そして、第1の真値と第2の真値との比の対数(数式10参照)に基づいて反射光の波長を計測する。
【0050】
マイクロコンピュータ10が、このような、▲1▼FBGからの反射光の波長計測前の準備処理、および、▲2▼所定のFBGの波長計測処理を行って、波長を計測するようにしたため、誤差成分εによる影響が完全に除去され、FBGの反射中心波長λbj に対する波長測定出力ρ(λbj )は図2のように直線性が改善されるため、検出能力を高めることができる。
【0051】
【発明の効果】
以上のように本発明によれば、FBGの反射中心波長に対する波長測定出力の直線性が改善され、従来よりも測定分解能ならびに検出精度を向上させることができる。
【図面の簡単な説明】
【図1】本発明の実施形態を示すシステム構成図である。
【図2】本発明の実施形態におけるFBGの反射中心波長に対する波長測定出力の特性図である。

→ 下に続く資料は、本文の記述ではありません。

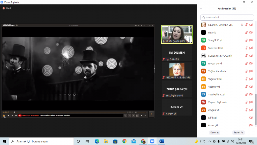Viewport: 257px width, 145px height.
Task: Click the Sesimi Aç button
Action: (238, 132)
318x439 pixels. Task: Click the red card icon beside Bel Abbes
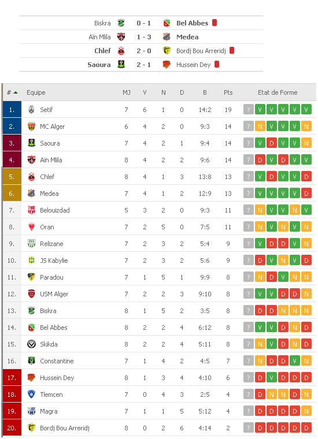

【図3】従来技術における波長測定原理の説明図である。
【図4】公知の波長測定システムの構成図である。
【図5】従来技術を示す構成図である。
【図6】従来技術におけるFBGの反射率及びAWGの透過率を示す図である。
【図7】従来技術におけるFBGの反射中心波長に対する波長測定出力の特性図である。
【符号の説明】
1 光源
2 光分岐器
3 光ファイバ
4 FBG(ブラッグ回折格子)
5 光コネクタ
6 AWG(アレイ導波路格子)
7,11 プリアンプ付きフォトダイオード
8 割算器
9 波長検出器
10 マイクロコンピュータ
Claims (3)
- 測定光が入射される光ファイバに一以上のブラッグ回折格子(以下、FBGという)が形成され、各FBGからの反射光の波長を検出して各FBGの位置における物理量を測定するシステムであって、FBGからの反射光を、中心波長が微小な間隔の複数波長に分離可能なアレイ導波路格子(以下、AWGという)に入射させるとともに、このAWGの複数の計測用出力チャンネルにそれぞれ接続された計測用受光素子を一対ごとにFBGに対応させ、一対の計測用受光素子の計測値を用いて反射光の波長を計測するようにした波長計測装置において、
前記AWGの複数対の計測用出力チャンネルとは別個に設けられた一対のモニタ用出力チャンネルにそれぞれ接続され、モニタ値を出力する一対のモニタ用受光素子を備え、
FBGからの反射光の波長計測前の準備処理として、
あるFBGからの反射光に対する計測値、および、モニタ用の光に対するモニタ値を用いて係数を予め求めておき、
所定のFBGの波長計測処理として、
係数を用いて誤差成分を除去した第1,第2の真値を求め、これら第1の真値と第2の真値とによる比の対数に基づいて反射光の波長を測定することを特徴とする波長計測装置。 - 請求項1記載の波長計測装置において、
一対の計測用出力チャンネルは第1,第2の計測値を出力するものと、また、一対のモニタ用出力チャンネルは第1,第2のモニタ値を出力値として出力するものとし、
FBGからの反射光の波長計測前の準備処理として、
第1の計測値と第1のモニタ値との差分値(以下、第1の補正用差分値という。)、第2の計測値と第1のモニタ値との差分値(以下、第2の補正用差分値という。)第1,第2のモニタ値の差分値(以下、第3の補正用差分値という。)を求め、
第1の補正用差分値を第3の補正用差分値で除した比(以下、単に第1係数という)、および、
第2の補正用差分値を第3の補正用差分値で除した比(以下、単に第2係数という)を予め登録しておき、
所定のFBGの波長計測処理として、
第1の計測値と第1のモニタ値との差分値(以下、第1の差分値という。)、第2の計測値と第1のモニタ値との差分値(以下、第2の差分値という。)、および、第1,第2のモニタ値の差分値(以下、第3の差分値という。)を求め、第3の差分値と第1係数との積を、第1の差分値から減じて、第1の真値を求め、
第3の差分値と第2係数との積を、第2の差分値から減じて、第2の真値を求め、
第1(第2)の真値と第2(第1)の真値との比の対数に基づいて反射光の波長を計測することを特徴とする波長計測装置。 - 請求項2記載の波長計測装置において、
光源と、
光源に接続される光分岐器と、
光分岐器に接続され、複数のFBGが設けられた光ファイバと、
光分岐器に接続され、光ファイバからの光のみを入射するAWGと、
AWGから出力される計測用出力チャンネルからの光を光電流信号に変換して出力する計測用受光素子と、
AWGから出力されるモニタ用出力チャンネルからの光を光電流信号に変換して出力するモニタ用受光素子と、
これら計測用受光素子およびモニタ用受光素子からの光電流信号が入力されるマイクロコンピュータと、
を備え、
前記マイクロコンピュータは、計測用受光素子からの第1,第2の計測値およびモニタ用受光素子からの第1,第2のモニタ値に相当する光電流信号をデジタルデータに変換して入力し、前記FBGからの反射光の波長計測前の準備処理、および、所定のFBGの波長計測処理を行って波長を算出することを特徴とする波長計測装置。